Saved entries
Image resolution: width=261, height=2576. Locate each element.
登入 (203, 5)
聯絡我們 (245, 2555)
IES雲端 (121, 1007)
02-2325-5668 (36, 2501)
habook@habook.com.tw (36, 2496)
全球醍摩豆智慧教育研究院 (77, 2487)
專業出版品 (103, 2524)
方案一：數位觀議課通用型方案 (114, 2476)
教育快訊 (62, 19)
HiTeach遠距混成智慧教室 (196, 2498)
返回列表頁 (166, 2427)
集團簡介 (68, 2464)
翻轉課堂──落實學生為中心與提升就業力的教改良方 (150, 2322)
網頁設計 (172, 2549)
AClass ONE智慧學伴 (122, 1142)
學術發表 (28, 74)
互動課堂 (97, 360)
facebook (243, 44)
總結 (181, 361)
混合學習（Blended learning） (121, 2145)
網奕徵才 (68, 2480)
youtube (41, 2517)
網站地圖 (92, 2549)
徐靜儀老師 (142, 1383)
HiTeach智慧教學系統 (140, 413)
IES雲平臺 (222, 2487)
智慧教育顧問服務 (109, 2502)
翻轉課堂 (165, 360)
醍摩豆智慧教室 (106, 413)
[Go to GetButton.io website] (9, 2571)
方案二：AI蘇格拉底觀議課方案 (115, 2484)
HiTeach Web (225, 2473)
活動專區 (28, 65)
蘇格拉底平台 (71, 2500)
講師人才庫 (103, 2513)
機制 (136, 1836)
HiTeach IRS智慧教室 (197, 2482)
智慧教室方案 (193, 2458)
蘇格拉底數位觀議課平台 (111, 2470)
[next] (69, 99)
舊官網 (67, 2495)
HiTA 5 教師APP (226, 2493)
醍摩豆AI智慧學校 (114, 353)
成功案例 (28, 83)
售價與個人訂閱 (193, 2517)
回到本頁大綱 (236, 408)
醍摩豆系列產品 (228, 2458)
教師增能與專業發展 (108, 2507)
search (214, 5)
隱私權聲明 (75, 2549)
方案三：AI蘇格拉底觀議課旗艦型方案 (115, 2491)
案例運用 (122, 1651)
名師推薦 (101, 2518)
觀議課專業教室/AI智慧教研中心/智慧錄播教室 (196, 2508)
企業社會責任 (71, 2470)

* Problem
Go through the data and copy each line exactly as it reads.

* Response to the task
Image resolution: width=261, height=2576. Locate each element.
登入 (203, 5)
聯絡我們 (245, 2555)
IES雲端 (121, 1007)
02-2325-5668 (36, 2501)
habook@habook.com.tw (36, 2496)
全球醍摩豆智慧教育研究院 (77, 2487)
專業出版品 (103, 2524)
方案一：數位觀議課通用型方案 (114, 2476)
教育快訊 (62, 19)
HiTeach遠距混成智慧教室 (196, 2498)
返回列表頁 (166, 2427)
集團簡介 (68, 2464)
翻轉課堂──落實學生為中心與提升就業力的教改良方 (150, 2322)
網頁設計 (172, 2549)
AClass ONE智慧學伴 (122, 1142)
學術發表 (28, 74)
互動課堂 (97, 360)
facebook (243, 44)
總結 (181, 361)
混合學習（Blended learning） (121, 2145)
網奕徵才 (68, 2480)
youtube (41, 2517)
網站地圖 (92, 2549)
徐靜儀老師 (142, 1383)
HiTeach智慧教學系統 (140, 413)
IES雲平臺 (222, 2487)
智慧教育顧問服務 (109, 2502)
翻轉課堂 (165, 360)
醍摩豆智慧教室 (106, 413)
[Go to GetButton.io website] (9, 2571)
方案二：AI蘇格拉底觀議課方案 (115, 2484)
HiTeach Web (225, 2473)
活動專區 (28, 65)
蘇格拉底平台 (71, 2500)
講師人才庫 (103, 2513)
機制 (136, 1836)
HiTeach IRS智慧教室 (197, 2482)
智慧教室方案 (193, 2458)
蘇格拉底數位觀議課平台 (111, 2470)
[next] (69, 99)
舊官網 (67, 2495)
HiTA 5 教師APP (226, 2493)
醍摩豆AI智慧學校 (114, 353)
成功案例 (28, 83)
售價與個人訂閱 (193, 2517)
回到本頁大綱 (236, 408)
醍摩豆系列產品 (228, 2458)
教師增能與專業發展 (108, 2507)
search (214, 5)
隱私權聲明 (75, 2549)
方案三：AI蘇格拉底觀議課旗艦型方案 (115, 2491)
案例運用 (122, 1651)
名師推薦 (101, 2518)
觀議課專業教室/AI智慧教研中心/智慧錄播教室 (196, 2508)
企業社會責任 (71, 2470)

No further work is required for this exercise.